In Chick Jr.’s case, the use of drugs veiled the fact that his phenomenology, or at least part of it, resulted from his psychotic structure — or, if we prefer, from his schizophrenia, as a doctor had once diagnosed him —; in other words, it was the effect of his hard time dealing with a reality that was broken for good when he lost his first girlfriend, with whom he tried to assert himself as a man. Because Chick Jr. lacked the resource of delirious formation as a way of mending reality,7,10 he resorted to alcohol. This factor made it clear that lack of diagnostic accuracy (attested by multiple diagnoses observed in several of his medical records) forced him to be subjected to different treatments and hospitalizations for several years - sometimes as drug addict, sometimes as an annoying person – without actually helping him to mitigate his psychic suffering.22–24

Based on the herein reported case, we emphasize the importance of performing differential diagnosis at the time to manage patients’ treatment. It is so, because, despite the necessary sensitivity implied in the process to manage psychotic cases – both by the psychoanalyst and the psychiatrist –, in their clinical and drug aspects, stabilizing patients’ clinical picture is the only way to help them better organizing their psychic reality and, consequently, their sexual and existential issues, even if we accept the premise that such stability is frail and that it can shatter at certain times of patients’ life.

1Antártica is a popular beer brand consumed in Brazil.

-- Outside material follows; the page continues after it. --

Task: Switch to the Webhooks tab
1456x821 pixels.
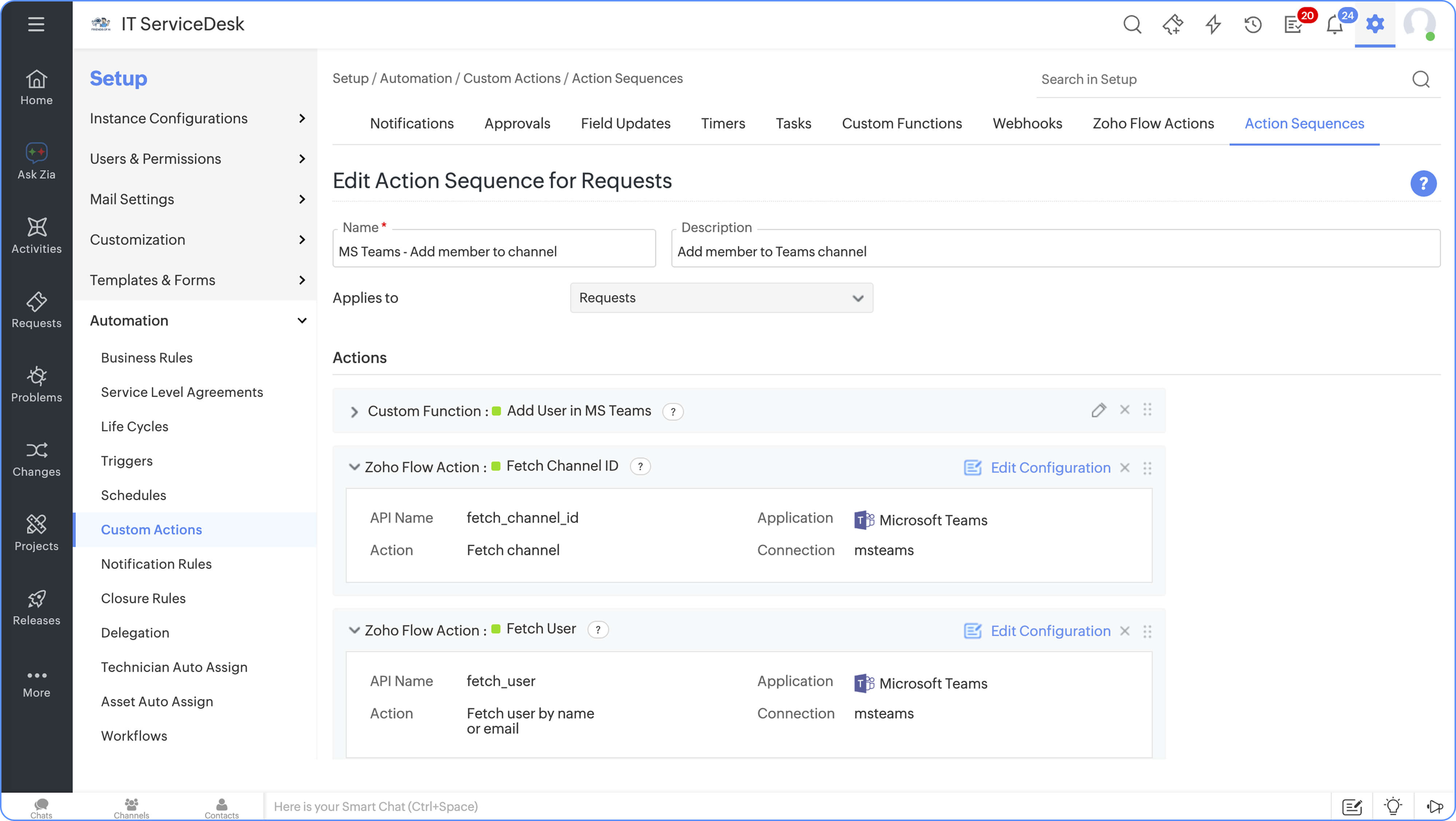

2It is noteworthy that this premise was preserved in ICD-11.3

3We can define clinical structure as the way subjects organize reality.

4French Lacanian psychoanalyst and author, Psychoanalysis professor at University of Paris-VIII.

5>French Psychiatrist and Psychoanalyst, Member of the International Lacanian Association.

6Psychoanalyst - Corresponding member of the Brazilian School of Psychoanalysis (EBP-MG) and Psychology Professor at University Center of Belo Horizonte (UNIBH).

7Psychoanalyst - Member of the Brazilian School of Psychoanalysis (EBP) and professor at Federal University of Bahia (UFBA).

8Push-towards-woman is the way Lacan named - in the sexuality field - the lack of self-feeling in psychosis that, given the impossibility of positioning oneself in existence, makes it impossible for one to position itself about gender sharing, either as a man or as a woman.



Conflicts of interest

Authors declares there is no conflict of interest.